Poco a poco van desgranándose contenidos del Plan Europeo de Recuperación Económica (PERE) que son puestos en marcha por la Comisión Europea. Y como nadie duda de que en situaciones de crisis económica, como la que atravesamos, una respuesta muy coherente es la flexibilidad, tras la instauración de ésta en el Pacto de Estabilidad y Crecimiento (PEC), esta semana le llega el turno a los fondos estructurales.
De una parte se ha ampliado en seis meses (hasta el 30 de junio del 2009) el plazo límite para los proyectos y los pagos, de tal forma que en aquellos programas de la Política de Cohesión correspondientes al periodo 2000-2006 que todavía haya fondos por utilizar (385 de los 555 programas) los Estados miembros contarán con más tiempo para solucionar las trabas burocráticas inevitables.
De otra, la Comisión también ha flexibilizado la posibilidad de que los Estados miembros o regiones adjudiquen financiación a diferentes prioridades de las previstas en un primer momento, pues hay que tener en cuenta que la situación económica europea no es la que existía en el año 2000, cuando se acordaron las prioridades de los cuatro Fondos Estructurales que existían en ese momento (Fondo Europeo de Desarrollo Regional (FEDER), Fondo Social Europeo (FSE), Fondo Europeo de Orientación y Garantía Agrícola (FEOGA) e Instrumento Financiero de Orientación de la Pesca (IFOP).
La Comisión ha multiplicado por cinco la flexibilidad entre los "ejes prioritarios" de los ámbitos estratégicos de gasto de cada programa operativo de la Política de Cohesión, de tal forma que si antes las autoridades responsables tenían un margen del 2 por ciento, ahora es del 10. De esa manera, según palabras de la comisaria responsable de Política Regional, Danuta Hübner, "se permite a los Estados miembros que destinen la financiación restante a los objetivos que tengan mayor impacto" con el fin último de que cada euro disponible pueda utilizarse con el máximo efecto posible.
En resumen, el PERE introduce en la Política de Cohesión una variedad de medidas legislativas y no legislativas cuyo objetivo principal es acelerar los pagos a los Estados miembros y facilitar el acceso a los Fondos Estructurales, lo que es de esperar que acelere la ejecución de los proyectos sobre el terreno e infunda confianza y dinamismo a la economía europea.
De los 257.000 millones de euros presupuestados para el período 2000-2006 en Fondos Estructurales, se pagaron ya 225.000, esto es, el 87,5 por ciento.
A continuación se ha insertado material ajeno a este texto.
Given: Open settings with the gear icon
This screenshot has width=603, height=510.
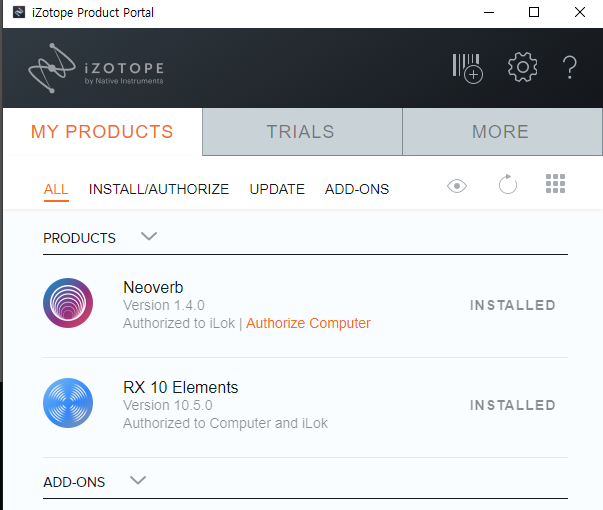Looking at the screenshot, I should [x=522, y=68].
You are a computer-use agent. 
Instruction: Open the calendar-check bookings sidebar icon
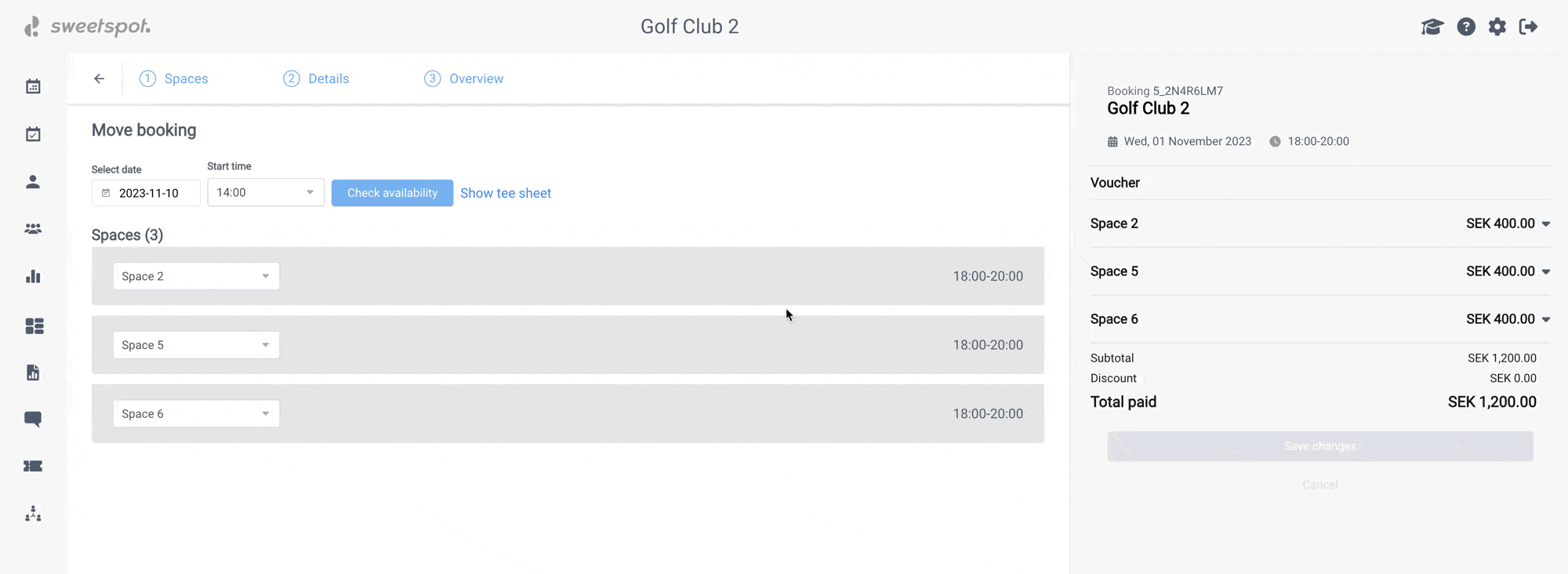(x=33, y=134)
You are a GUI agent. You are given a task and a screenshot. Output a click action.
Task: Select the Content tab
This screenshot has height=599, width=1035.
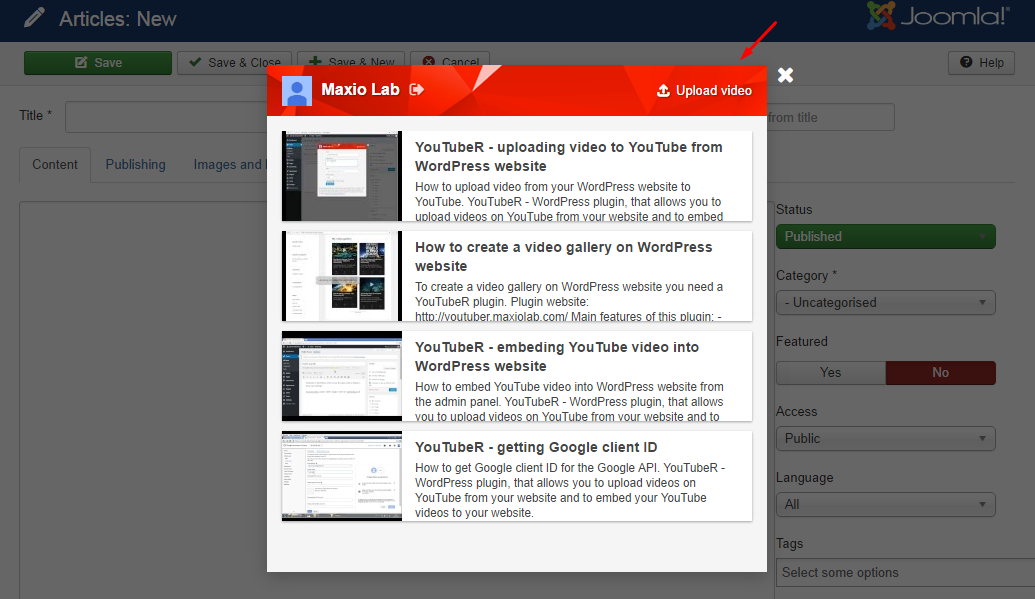tap(55, 165)
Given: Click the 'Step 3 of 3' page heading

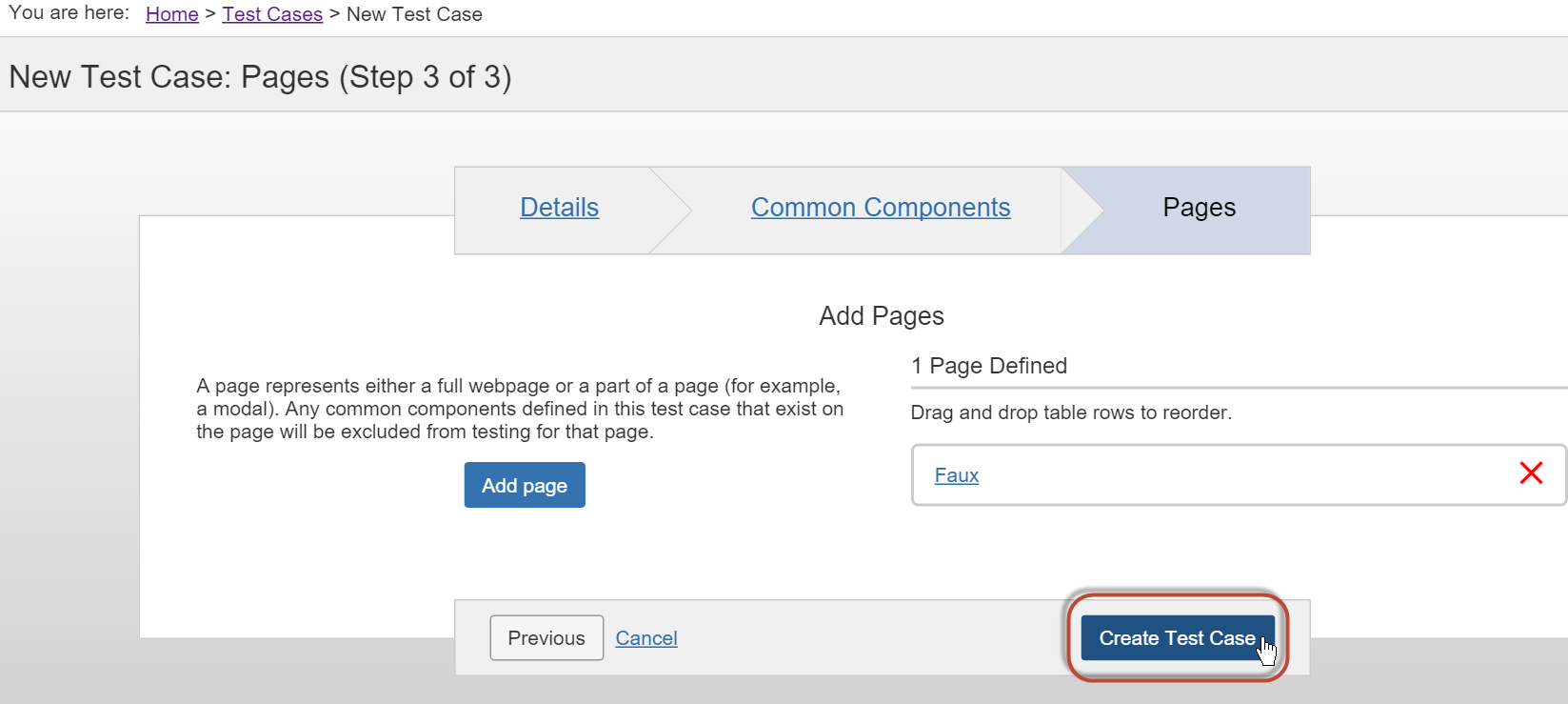Looking at the screenshot, I should point(260,77).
En cuanto al periodo 2007-2013, de los pactados 347.000 millones de euros, los Estados miembros de la UE recibieron entre el 2007 y el 2008 el 5 por ciento del total de los Fondos Estructurales con cargo a FEDER y FSE. Y en el presente año 2009, los Estados miembros de los Doce (países del Este de Europa) recibirán un 2 por ciento adicional, la UE-15 un 2,5 más, y la Cooperación Transfronteriza también recibirá un anticipo del 2 por ciento.
Por otra parte, con cargo a los Fondos de Cohesión presupuestados para 2007-2013, España, Portugal y Grecia recibieron ya el 5 por ciento de lo asignado y los Doce el 6,5; y este año los tres primeros recibirán un anticipo del 2,5 por ciento, mientras que el de los Doce últimos Estados convertidos en miembros de la UE será del 4 por ciento.
Esperemos que se alcance el fin perseguido por la Comisión "de hacer frente a las nuevas realidades económicas y de permitir que los Estados miembros optimicen las inversiones de la UE como un excelente remedio contra la crisis".